» What to do
Copy every entry below exactly as it appears, leaving out the images.

» Entries provided
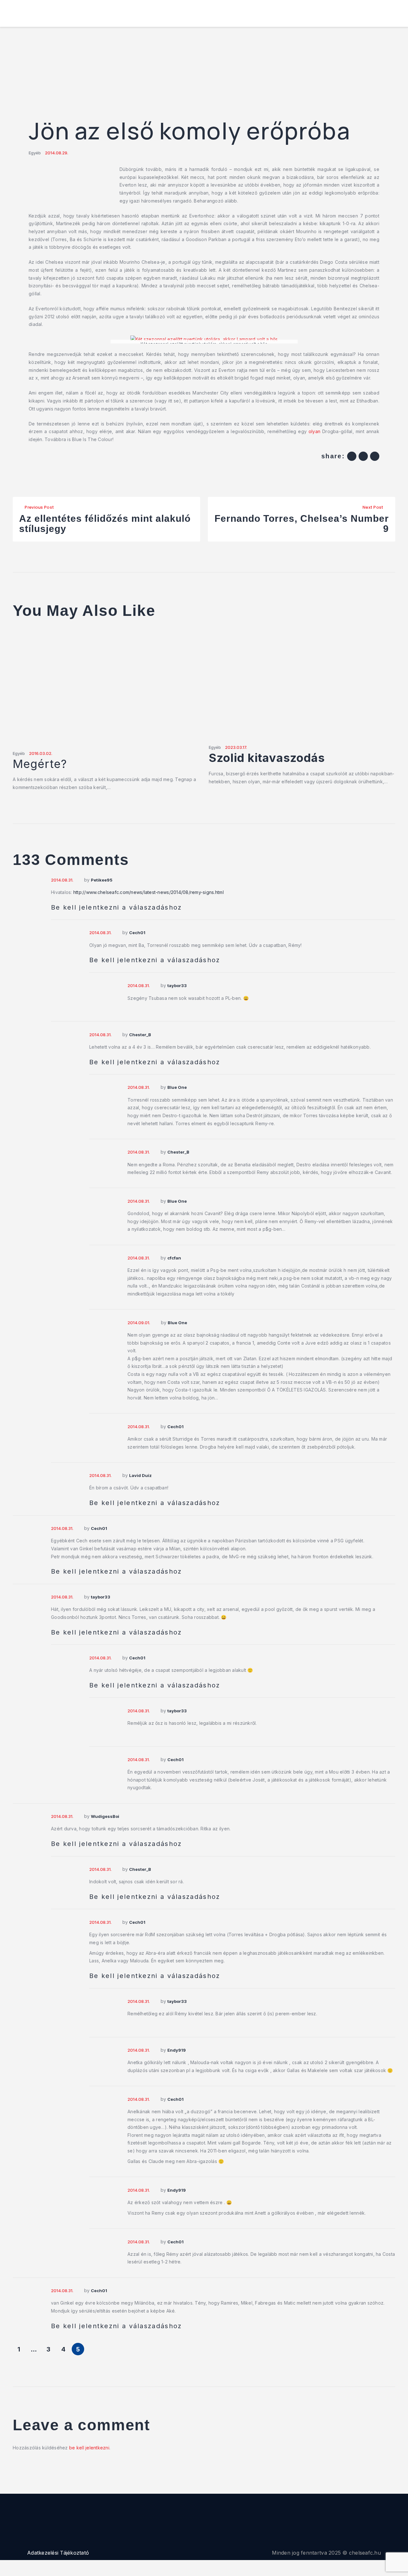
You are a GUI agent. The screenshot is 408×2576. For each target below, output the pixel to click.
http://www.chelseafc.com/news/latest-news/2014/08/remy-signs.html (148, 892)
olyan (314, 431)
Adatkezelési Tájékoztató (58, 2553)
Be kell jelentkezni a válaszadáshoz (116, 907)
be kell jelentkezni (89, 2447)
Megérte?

» Answer to the exercise
You are a GUI agent. The screenshot is 408×2576. For each target below, output the pixel to click.
http://www.chelseafc.com/news/latest-news/2014/08/remy-signs.html (148, 892)
olyan (314, 431)
Adatkezelési Tájékoztató (58, 2553)
Be kell jelentkezni a válaszadáshoz (116, 907)
be kell jelentkezni (89, 2447)
Megérte?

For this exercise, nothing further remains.